:: The task ::
Whatever comes before the line containing "Instruction: Go back with the Back button" stays out; transcribe that line and all that follow to the end of the records exactly, with no pictures.
┌──
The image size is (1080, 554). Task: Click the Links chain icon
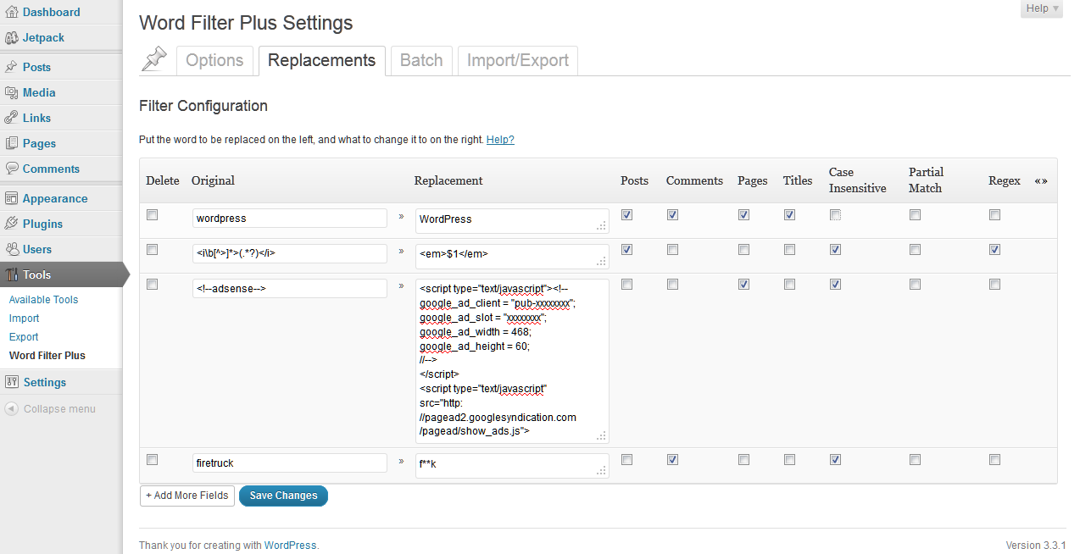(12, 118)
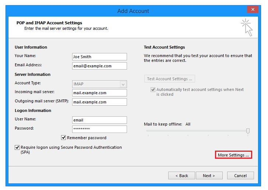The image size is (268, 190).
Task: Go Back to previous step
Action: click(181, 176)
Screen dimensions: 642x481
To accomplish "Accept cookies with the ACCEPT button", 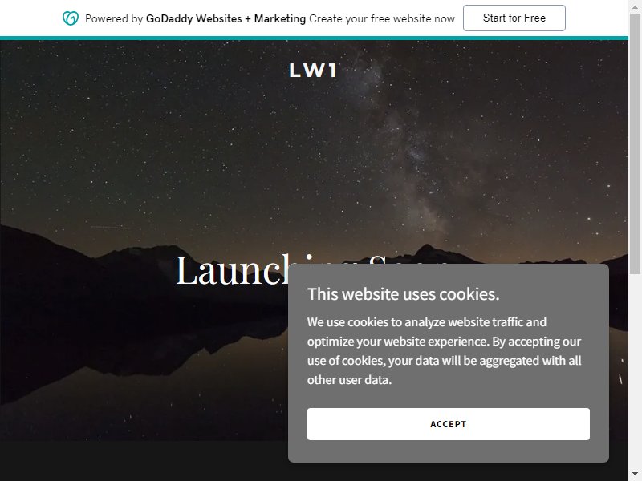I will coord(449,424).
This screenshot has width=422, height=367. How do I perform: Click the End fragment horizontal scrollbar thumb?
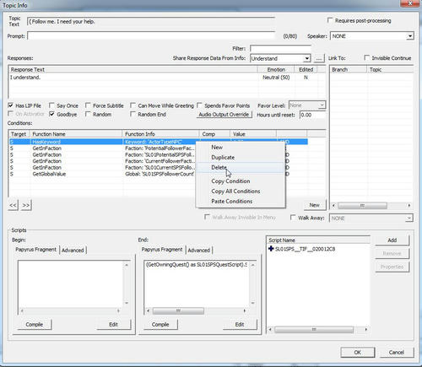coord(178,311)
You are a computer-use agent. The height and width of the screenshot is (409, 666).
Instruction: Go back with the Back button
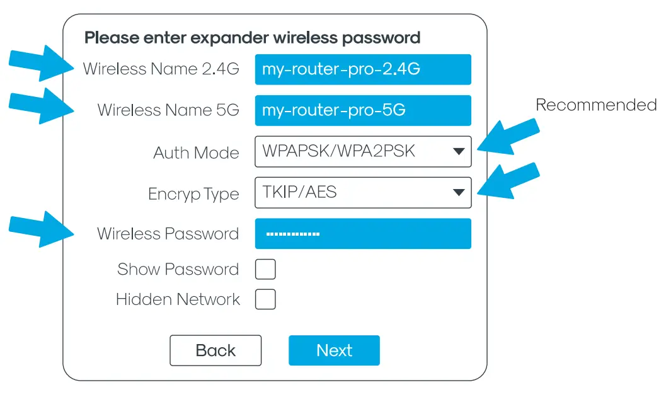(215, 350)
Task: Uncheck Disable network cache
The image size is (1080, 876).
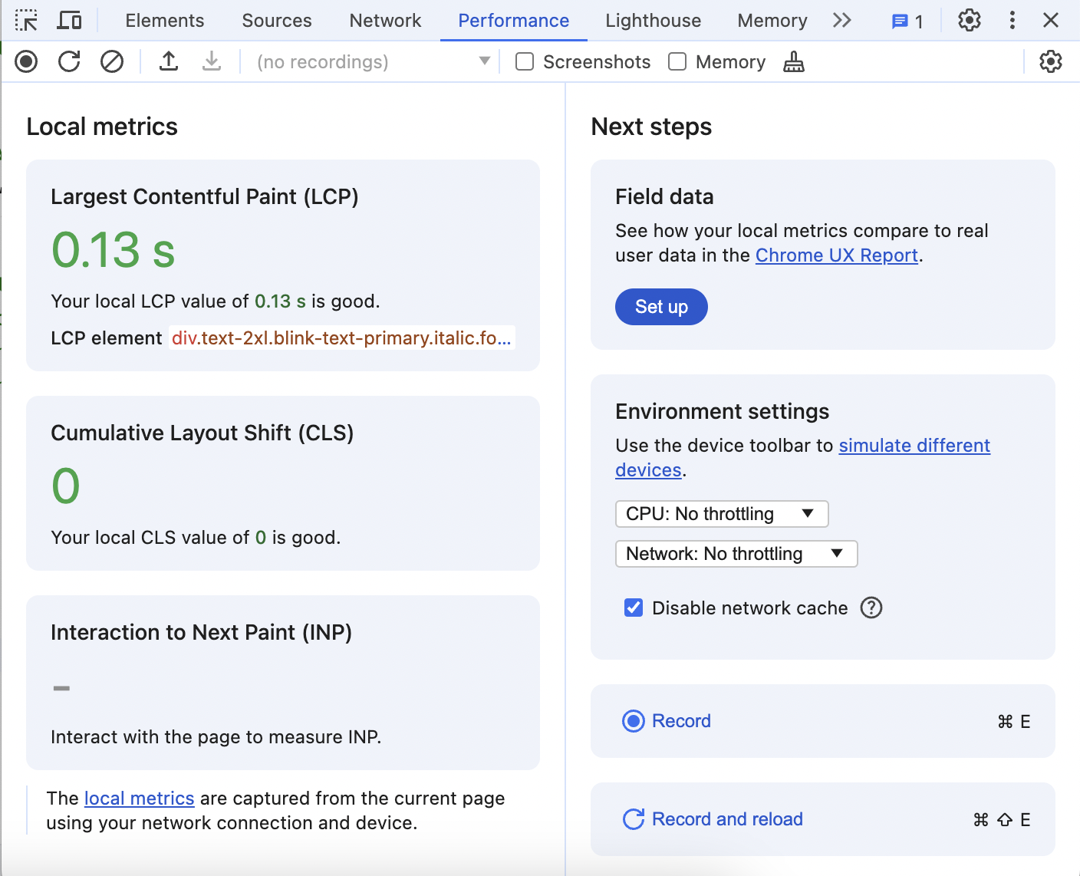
└──
:: Result of the exercise ::
Instruction: Go back with the Back button
(215, 350)
Task: Uncheck Disable network cache
The image size is (1080, 876).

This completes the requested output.